Tá. Nessa última frase eu peguei pesado. Mas não faz mal, porque não falei nada disso mesmo. Na verdade, me mostrei bastante compreensiva:
- Uhum... Tudo bem. Não, não, tô de boa. Sem problemas.
- Ah, então tá bom. Eu te ligo mais tarde pra confirmar se eu vou ou não.
"Rárárá, liga mais tarde. Dois telefonemas num mesmo dia? Acho que é demais para os seus hormônios. Eu sei que você não vai ligar. Eu sei, tá?!?!"
E olha, gente... Eu estava certa. Ele não ligou.
Bem, ligando ou não, eu já decidi sobre amanhã.

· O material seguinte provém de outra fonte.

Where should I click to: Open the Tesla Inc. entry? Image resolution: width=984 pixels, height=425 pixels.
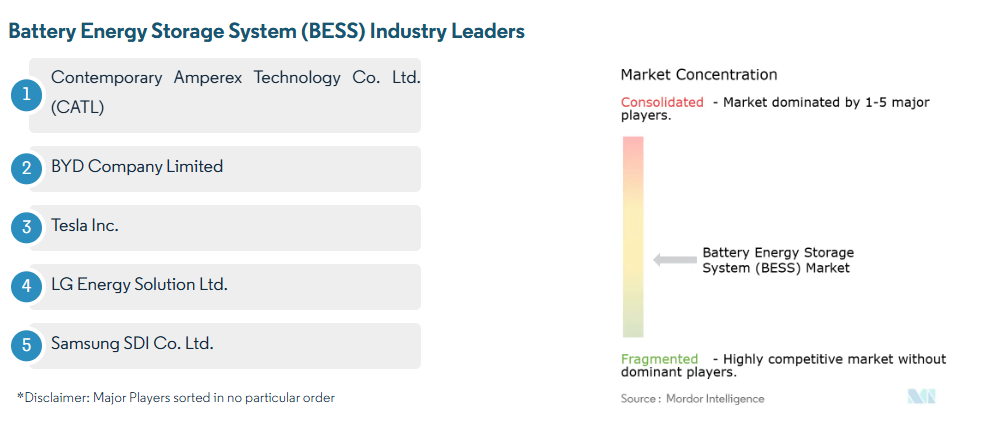pos(85,226)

Eu não vou. Estarei ocupada me deprimindo e escrevendo mais absurdos sobre o meu jeito de pensar. E falar. Mais ou menos nessa ordem.
posted by: Kika Dalossi, que se esforça ao máximo, mas às vezes deixa transparecer certas idéiasna última sílaba de cada frase.
5 comentários:
han... homens...
vc nem saiu com o cara, ainda...
o q faz ele pensar q vc taria triste????
nessas situações(cu-doce masculina), kikinha, vc só deve se conformar e dar graças "uuuuhhh, olha só do q q eu me livrei!!!"
e é assim, oras ^^
huahuahuha 'vc tá triste?'é pra rir, mesmo...
bjooos
É incrível como me identifiquei com esse post. Ainda mais nessa semana. É como se nossos neurônios tivessem feito uma conexão além de qualquer telepatia.
Agora só resta unirmos nossas indignações contra alguns seres desprezíveis do sexo masculino, vulgos, paus nos cús, e os vermos quebrando a cara do mesmo jeito que fizeram conosco.
As circunstâncias se encarregam disso, na hora certa.
Pode soar vingativo (e realmente essa é a primeira idéia que nos vem na mente quando uma sacanagem dessas acontece), mas é apenas realista.
Não se deprima, não perca tempo pensando por que isso aconteceu ou não. A culpa é sempre, indiscutivelmente sempre, DELES.
Isso mesmo, aproveite a sua vida, porque há muitas pessoas que gostariam da sua companhia no dia em que ele deu todas as desculpas pra não tê-la.
E, sabe que a Isa te ama muitoooo, né?! :D
Tenha uma ótima noite, fique beeem!
Mil beijões e um abraço ultra mega cósmico, medido em ursinhos por segundo! ;)
to falando.
saia comigo.
eu nunca te decepciono. em nenhum quisito.
e dai eu faço 2 litros de chocolate quente pra ficar feliz ;]
mas, independente disso... homem é tudo pau no cu... e depois ainda reclama q mulher complica as coisas.. ¬¬
faça assim, tome uma cachaça (caralho!) e na próxima vez que falar com ele, diga-o que está com muita vontade de dar.....uma voltinha com ele. Para que possam conversar e tal
Não liga, a maioria dos homens é tudo assim mesmo. E o pior é que aqueles que são exceção, como eu(afinal, eu cozinho, escrevo poemas, sou romântica e ainda tenho uma pegada forte), acabam ficando com a mesma fama
Enfim, a ressaca ainda ta batendo forte. Duas noite, uma banhada em tequila e outra em vodka e caipiroska(dos mais diversos e variados sabores possíveis e imagináveis) me deixaram um pouco cansado
ahuahuahauahu
bjosss
PS: ainda estou esperando o post sobre a minha pessoa
E detalhe, eu ainda tenho uma personalidade feminina: a famigerada, Silvia.